What is required:
Once you reach the line containing "Given: Click the speech bubble comment icon", return it and every line after it exactly, through the end of the records below, with no pictures.

Material provided:
= = = =

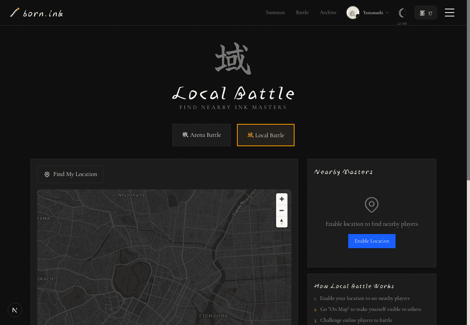Click the blue Enable Location button
This screenshot has height=325, width=470.
[372, 241]
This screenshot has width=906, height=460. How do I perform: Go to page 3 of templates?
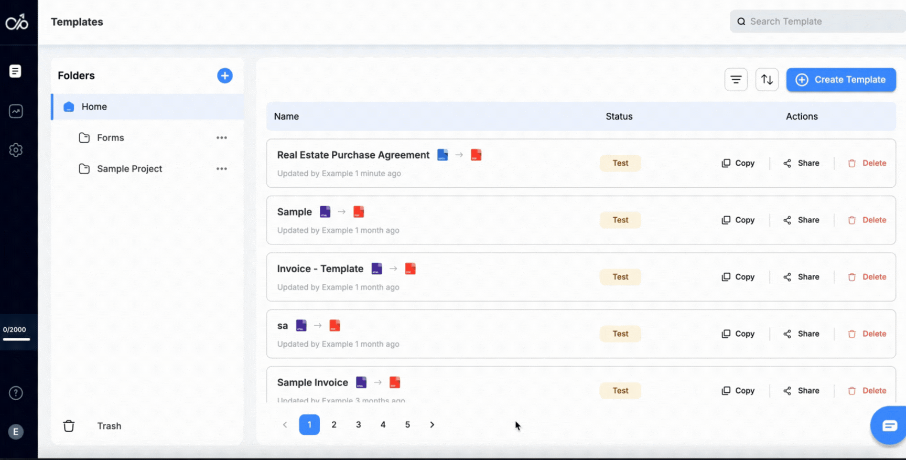359,425
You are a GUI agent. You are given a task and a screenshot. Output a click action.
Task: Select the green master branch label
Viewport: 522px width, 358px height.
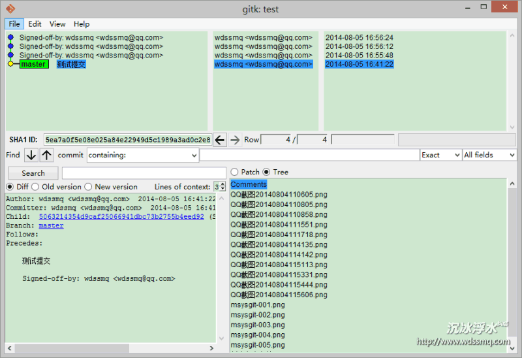tap(33, 64)
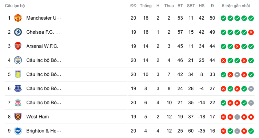Open the Manchester U... team link
The width and height of the screenshot is (259, 138).
coord(44,18)
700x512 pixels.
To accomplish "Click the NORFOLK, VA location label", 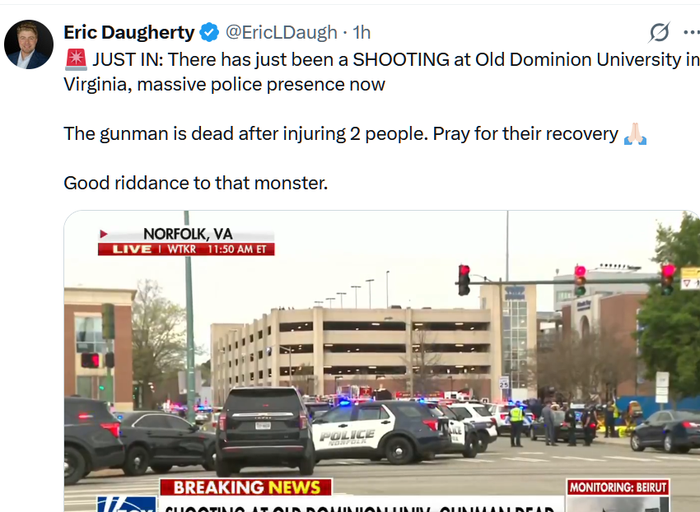I will click(x=188, y=234).
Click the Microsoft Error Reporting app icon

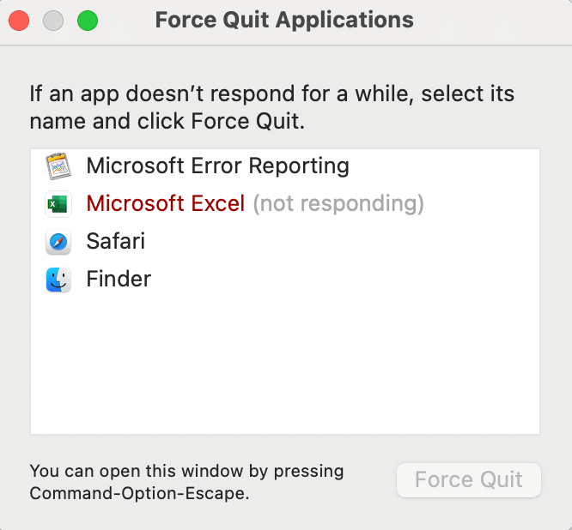[x=58, y=166]
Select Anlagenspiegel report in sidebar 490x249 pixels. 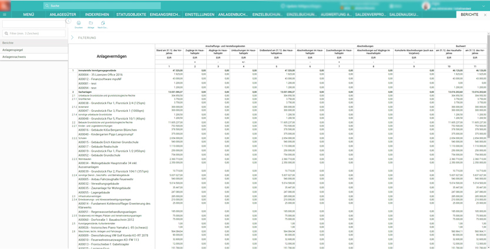[13, 50]
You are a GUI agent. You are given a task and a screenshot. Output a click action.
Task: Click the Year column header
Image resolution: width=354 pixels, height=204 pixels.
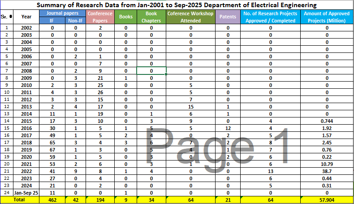pyautogui.click(x=26, y=17)
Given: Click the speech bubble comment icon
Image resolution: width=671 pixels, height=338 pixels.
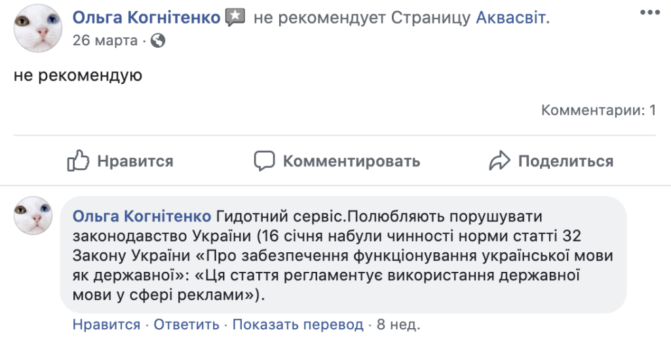Looking at the screenshot, I should coord(264,160).
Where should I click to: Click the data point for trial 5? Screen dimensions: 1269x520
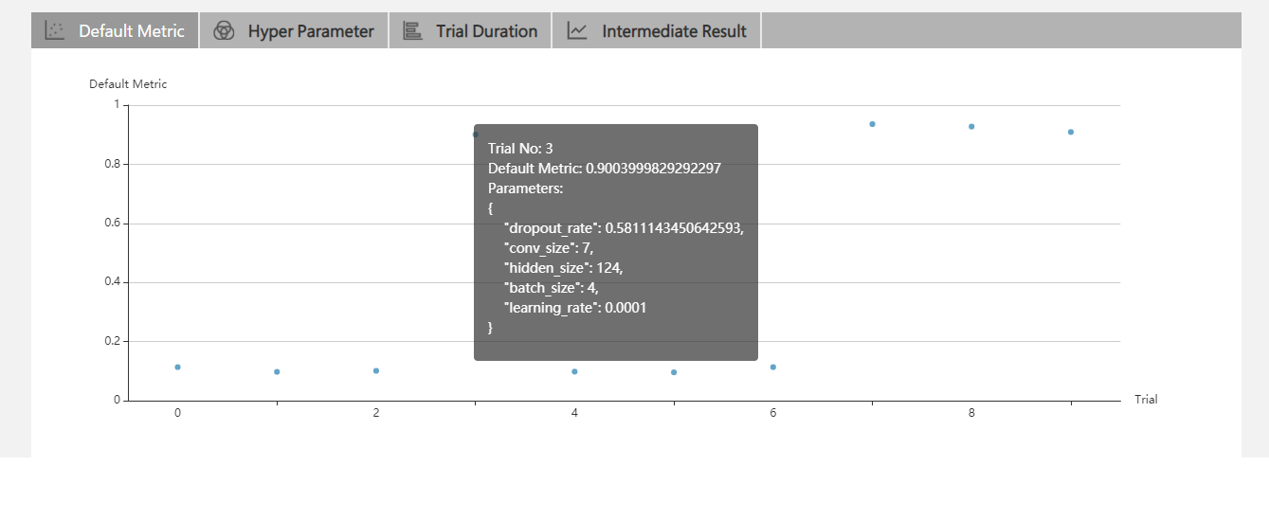pyautogui.click(x=674, y=372)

= = = =

Response:
Given: Click the speech bubble comment icon
Image resolution: width=671 pixels, height=338 pixels.
Looking at the screenshot, I should coord(264,160).
Where should I click to: Click the data point for trial 5? Screen dimensions: 1269x520
pyautogui.click(x=674, y=372)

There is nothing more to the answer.